Here’s a semi-nice way I found to do that using the SQLAlchemy’s compilation extension API which avoids the hassle of having dialect-specific database classes, etc.

After defining this new expression element:

from sqlalchemy.ext.compiler import compiles
from sqlalchemy.sql.expression import ColumnClause

class IfDialect(ColumnClause):
    def __init__(self, default, **dialect_elements):
        self.default_element = default
        self.dialect_elements = dialect_elements

@compiles(IfDialect)
def _compile_IfDialect(element, compiler, **kwargs):
    return compiler.process(
        element.dialect_elements.get(compiler.dialect.name, element.default_element),
        **kwargs
    )

if_dialect = IfDialect

You can switch out different expressions based on dialect, where the kwargs for the expression match a particular dialect or default otherwise, like so:

from sqlalchemy import column, func, select

statement = select(
    column("id"),
    if_dialect(
        default=func.to_char(column("dt"), "YYYY-MM-DD"),
        sqlite=func.strftime("%Y-%m-%d", column("dt")),
        mysql=func.date_format(column("dt"), "%Y-%m-%d"),
    ).label("dt_ymd")
)

And here’s the output once compiled with those various dialects:

from sqlalchemy.dialects import postgresql
from sqlalchemy.dialects import sqlite
from sqlalchemy.dialects import mysql

str(statement.compile(
    dialect=postgresql.dialect(), compile_kwargs={"literal_binds": "true"}))
# "SELECT id, to_char(dt, 'YYYY-MM-DD') AS dt_ymd"

str(statement.compile(
    dialect=sqlite.dialect(), compile_kwargs={"literal_binds": "true"}))
# "SELECT id, strftime('%Y-%m-%d', dt) AS dt_ymd"

str(statement.compile(
    dialect=mysql.dialect(), compile_kwargs={"literal_binds": "true"}))
# "SELECT id, date_format(dt, '%%Y-%%m-%%d') AS dt_ymd"

You can use it anywhere else you’d put a column.
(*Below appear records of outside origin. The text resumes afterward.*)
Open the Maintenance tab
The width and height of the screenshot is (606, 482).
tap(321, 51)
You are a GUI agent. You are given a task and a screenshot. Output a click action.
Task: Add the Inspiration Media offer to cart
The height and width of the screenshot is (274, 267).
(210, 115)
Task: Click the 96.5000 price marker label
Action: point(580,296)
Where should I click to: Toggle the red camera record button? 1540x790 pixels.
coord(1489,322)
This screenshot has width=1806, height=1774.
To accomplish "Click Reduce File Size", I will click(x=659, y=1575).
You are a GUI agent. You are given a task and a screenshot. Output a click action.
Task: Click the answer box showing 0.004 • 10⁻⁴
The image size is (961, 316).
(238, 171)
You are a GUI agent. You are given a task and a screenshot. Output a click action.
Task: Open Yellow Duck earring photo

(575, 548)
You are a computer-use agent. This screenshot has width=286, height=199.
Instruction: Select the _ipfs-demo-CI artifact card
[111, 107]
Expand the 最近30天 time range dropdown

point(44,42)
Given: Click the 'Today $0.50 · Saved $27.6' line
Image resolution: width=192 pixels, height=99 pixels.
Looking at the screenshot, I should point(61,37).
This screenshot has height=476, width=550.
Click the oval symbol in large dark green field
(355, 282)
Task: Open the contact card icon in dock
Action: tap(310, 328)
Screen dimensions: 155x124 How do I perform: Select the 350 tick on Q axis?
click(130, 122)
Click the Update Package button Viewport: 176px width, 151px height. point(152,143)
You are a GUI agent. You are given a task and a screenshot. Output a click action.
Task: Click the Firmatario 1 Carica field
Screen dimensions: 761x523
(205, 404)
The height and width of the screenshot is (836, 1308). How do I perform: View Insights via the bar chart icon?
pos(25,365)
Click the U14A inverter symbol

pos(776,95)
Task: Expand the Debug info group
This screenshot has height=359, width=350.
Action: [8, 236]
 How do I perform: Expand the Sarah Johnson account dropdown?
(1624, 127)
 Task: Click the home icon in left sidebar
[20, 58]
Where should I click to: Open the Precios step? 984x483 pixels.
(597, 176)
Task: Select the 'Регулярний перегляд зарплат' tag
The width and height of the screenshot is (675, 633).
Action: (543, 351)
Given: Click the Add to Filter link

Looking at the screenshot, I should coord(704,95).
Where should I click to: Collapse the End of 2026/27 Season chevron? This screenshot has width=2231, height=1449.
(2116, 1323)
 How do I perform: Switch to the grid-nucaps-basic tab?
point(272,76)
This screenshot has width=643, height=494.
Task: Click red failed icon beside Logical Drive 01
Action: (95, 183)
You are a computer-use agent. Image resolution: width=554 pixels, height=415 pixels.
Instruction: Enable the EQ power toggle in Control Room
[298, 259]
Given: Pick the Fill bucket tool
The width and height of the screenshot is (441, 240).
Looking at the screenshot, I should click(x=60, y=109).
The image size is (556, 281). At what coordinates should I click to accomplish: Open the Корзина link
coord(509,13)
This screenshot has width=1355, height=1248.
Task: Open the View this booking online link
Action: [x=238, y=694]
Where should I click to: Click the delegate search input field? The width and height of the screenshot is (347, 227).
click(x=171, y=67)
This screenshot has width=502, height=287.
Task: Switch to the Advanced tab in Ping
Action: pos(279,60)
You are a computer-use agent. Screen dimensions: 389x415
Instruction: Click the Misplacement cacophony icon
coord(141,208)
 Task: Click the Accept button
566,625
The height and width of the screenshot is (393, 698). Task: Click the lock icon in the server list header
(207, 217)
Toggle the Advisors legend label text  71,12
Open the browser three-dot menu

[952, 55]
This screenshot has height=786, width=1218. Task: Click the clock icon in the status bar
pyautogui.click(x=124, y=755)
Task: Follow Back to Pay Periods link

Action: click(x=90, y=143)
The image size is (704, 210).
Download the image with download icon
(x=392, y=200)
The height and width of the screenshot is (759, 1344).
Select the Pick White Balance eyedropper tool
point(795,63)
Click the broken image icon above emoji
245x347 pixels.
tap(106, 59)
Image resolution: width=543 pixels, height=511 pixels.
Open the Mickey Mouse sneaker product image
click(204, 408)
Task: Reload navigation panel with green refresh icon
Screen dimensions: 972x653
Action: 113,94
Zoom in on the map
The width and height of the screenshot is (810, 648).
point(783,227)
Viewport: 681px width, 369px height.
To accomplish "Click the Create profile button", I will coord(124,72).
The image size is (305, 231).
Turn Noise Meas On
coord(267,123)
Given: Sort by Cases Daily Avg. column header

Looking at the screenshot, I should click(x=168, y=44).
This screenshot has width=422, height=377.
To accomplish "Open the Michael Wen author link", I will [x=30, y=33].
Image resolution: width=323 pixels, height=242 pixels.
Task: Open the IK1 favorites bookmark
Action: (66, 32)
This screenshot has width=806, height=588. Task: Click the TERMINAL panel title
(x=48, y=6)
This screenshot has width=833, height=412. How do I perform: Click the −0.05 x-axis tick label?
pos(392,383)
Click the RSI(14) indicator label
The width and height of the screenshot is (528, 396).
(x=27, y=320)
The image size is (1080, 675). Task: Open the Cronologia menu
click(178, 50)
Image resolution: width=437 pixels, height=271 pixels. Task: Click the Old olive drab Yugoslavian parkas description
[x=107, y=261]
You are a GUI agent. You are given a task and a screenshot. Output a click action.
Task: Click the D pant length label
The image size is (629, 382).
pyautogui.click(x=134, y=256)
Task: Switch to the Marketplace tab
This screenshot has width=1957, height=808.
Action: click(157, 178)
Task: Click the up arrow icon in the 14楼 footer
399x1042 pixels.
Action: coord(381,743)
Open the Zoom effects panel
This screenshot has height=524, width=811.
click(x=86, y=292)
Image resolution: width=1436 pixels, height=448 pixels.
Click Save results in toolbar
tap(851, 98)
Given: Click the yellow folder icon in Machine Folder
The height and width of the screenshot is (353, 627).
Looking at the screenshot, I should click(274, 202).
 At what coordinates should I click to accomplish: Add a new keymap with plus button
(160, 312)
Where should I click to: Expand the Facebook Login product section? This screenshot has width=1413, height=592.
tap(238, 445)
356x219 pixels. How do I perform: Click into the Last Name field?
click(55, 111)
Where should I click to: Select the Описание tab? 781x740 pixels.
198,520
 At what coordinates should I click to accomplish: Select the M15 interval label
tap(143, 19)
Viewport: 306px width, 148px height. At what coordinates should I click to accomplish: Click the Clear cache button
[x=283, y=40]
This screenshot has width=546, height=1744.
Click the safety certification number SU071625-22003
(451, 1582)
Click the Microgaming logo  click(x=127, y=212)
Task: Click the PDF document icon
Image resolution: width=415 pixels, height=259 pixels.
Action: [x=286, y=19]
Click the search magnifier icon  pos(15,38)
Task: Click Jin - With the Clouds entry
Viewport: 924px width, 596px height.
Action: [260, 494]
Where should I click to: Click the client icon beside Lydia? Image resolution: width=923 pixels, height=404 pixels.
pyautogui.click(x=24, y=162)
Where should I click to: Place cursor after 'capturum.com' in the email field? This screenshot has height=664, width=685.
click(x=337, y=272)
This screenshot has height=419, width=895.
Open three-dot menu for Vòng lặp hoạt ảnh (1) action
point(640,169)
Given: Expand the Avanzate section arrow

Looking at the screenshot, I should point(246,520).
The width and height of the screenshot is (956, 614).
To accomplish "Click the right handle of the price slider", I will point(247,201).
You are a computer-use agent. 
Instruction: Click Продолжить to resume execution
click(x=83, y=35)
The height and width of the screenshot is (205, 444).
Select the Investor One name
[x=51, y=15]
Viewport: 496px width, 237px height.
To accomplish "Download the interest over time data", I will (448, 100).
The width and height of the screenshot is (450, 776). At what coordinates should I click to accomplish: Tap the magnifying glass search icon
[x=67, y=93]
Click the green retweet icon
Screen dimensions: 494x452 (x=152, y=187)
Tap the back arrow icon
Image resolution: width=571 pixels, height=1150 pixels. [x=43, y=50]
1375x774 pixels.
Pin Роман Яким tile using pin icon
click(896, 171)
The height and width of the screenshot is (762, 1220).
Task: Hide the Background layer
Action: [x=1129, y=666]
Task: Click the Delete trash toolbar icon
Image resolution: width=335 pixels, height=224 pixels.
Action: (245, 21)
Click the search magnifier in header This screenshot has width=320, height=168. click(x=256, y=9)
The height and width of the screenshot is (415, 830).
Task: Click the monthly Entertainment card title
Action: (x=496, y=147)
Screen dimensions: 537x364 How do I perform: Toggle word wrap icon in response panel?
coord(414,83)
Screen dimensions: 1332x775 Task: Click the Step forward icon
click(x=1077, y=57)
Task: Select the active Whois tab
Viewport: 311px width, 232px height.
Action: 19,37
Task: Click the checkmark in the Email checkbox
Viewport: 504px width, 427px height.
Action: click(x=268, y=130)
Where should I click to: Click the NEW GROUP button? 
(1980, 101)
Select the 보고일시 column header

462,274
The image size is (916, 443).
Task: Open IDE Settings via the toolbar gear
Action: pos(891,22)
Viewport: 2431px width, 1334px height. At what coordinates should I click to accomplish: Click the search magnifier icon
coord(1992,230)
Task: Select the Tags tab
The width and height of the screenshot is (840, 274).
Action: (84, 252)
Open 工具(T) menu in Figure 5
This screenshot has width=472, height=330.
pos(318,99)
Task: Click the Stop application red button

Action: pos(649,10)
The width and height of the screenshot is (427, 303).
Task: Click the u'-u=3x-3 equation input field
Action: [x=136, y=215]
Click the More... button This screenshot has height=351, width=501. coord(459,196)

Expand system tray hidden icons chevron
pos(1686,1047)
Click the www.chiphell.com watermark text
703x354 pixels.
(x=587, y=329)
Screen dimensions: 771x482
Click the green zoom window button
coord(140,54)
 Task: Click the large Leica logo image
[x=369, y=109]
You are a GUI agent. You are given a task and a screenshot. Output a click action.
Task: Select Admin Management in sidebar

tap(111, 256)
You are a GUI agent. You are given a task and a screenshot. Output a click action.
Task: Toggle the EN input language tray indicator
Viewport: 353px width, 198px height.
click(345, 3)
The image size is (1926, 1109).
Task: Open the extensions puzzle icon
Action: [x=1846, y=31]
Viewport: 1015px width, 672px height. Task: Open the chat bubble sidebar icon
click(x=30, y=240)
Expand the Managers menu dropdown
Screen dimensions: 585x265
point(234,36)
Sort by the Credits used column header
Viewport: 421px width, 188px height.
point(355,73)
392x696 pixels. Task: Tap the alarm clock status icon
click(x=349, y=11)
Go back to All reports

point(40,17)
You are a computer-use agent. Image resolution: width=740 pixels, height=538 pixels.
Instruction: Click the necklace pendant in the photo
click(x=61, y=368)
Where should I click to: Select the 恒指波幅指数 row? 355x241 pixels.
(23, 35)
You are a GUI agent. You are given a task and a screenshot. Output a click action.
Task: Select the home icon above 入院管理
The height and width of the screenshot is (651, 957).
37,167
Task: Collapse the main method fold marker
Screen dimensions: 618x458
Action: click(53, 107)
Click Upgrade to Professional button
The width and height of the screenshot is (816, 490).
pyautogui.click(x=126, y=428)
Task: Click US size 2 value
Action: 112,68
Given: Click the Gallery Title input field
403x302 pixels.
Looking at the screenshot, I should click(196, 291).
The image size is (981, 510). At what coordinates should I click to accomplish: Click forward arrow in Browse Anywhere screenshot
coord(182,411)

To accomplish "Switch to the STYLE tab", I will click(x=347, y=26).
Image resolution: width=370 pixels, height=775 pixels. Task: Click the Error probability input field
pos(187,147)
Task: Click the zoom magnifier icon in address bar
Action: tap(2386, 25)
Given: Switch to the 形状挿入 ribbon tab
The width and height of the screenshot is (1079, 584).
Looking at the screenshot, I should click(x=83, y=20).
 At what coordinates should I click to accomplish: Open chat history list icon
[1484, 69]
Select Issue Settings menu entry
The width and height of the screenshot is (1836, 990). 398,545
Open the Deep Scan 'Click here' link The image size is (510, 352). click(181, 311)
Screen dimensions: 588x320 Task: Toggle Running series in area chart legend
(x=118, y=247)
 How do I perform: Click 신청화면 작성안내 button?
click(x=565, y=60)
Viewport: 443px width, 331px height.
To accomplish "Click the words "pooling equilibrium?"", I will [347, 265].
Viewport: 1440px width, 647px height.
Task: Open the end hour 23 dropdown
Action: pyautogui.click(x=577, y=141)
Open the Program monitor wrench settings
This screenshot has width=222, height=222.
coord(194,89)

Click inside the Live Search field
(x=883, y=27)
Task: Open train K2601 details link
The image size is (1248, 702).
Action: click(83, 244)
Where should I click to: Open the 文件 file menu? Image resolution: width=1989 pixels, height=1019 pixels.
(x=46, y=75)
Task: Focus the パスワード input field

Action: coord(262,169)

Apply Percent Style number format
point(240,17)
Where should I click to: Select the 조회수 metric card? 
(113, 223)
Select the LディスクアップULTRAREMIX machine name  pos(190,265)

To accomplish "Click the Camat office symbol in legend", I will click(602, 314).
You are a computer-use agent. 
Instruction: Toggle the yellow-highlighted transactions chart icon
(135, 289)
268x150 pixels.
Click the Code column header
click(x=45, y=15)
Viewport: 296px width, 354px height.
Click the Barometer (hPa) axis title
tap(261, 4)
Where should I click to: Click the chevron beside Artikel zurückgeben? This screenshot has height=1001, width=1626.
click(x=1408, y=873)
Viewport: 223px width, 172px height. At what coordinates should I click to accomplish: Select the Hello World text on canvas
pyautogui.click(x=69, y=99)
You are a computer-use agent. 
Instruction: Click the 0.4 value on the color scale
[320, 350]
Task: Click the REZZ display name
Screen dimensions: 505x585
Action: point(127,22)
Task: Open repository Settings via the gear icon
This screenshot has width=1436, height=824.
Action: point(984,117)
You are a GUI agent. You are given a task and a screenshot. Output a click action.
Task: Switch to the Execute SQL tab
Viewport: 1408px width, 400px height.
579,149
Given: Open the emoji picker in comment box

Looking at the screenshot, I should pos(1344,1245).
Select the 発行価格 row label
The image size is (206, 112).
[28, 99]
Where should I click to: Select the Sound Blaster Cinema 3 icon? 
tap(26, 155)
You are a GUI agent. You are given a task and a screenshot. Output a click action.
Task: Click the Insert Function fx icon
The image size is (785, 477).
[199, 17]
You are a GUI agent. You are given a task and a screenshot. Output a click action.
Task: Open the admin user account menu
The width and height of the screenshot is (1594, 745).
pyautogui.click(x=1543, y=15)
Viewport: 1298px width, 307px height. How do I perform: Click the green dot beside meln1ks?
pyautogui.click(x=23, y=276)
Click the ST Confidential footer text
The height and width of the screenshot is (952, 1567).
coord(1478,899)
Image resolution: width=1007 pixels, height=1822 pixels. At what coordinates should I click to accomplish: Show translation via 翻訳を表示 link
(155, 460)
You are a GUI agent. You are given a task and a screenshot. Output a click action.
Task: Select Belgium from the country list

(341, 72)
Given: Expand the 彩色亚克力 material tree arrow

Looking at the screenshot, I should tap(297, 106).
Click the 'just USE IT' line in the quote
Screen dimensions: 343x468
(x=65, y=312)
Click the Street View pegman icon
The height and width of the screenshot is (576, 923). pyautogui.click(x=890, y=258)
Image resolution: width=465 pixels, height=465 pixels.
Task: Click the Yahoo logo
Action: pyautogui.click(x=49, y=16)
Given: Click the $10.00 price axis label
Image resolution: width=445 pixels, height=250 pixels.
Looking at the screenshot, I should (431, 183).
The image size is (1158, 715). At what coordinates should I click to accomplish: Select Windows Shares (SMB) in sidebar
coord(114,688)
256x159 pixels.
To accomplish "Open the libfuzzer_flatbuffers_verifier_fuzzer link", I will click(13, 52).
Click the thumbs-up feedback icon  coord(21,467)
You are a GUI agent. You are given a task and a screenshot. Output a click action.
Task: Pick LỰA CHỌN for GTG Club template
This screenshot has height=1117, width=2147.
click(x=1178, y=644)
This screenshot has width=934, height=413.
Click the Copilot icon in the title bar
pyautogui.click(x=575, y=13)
Here’s a more concrete example, which is what I needed it for:

def _dt_statement(default, sqlite, mysql):
    dt_column = if_dialect(
        default=func.to_char(CoinValue.datetime, default),
        sqlite=func.strftime(sqlite, CoinValue.datetime),
        mysql=func.date_format(CoinValue.datetime, mysql)
    )

    return (
        select(CoinValue, func.max(CoinValue.datetime), dt_column)
        .group_by(CoinValue.coin_id, CoinValue, dt_column)
    )

hourly = _dt_statement(default="HH24", sqlite="%H", mysql="%H")
weekly = _dt_statement(default="YYYY-WW", sqlite="%Y-%W", mysql="%Y-%v")
daily = _dt_statement(default="YYYY-DDD", sqlite="%Y-%j", mysql="%Y-%j")

That’s it. Enjoy!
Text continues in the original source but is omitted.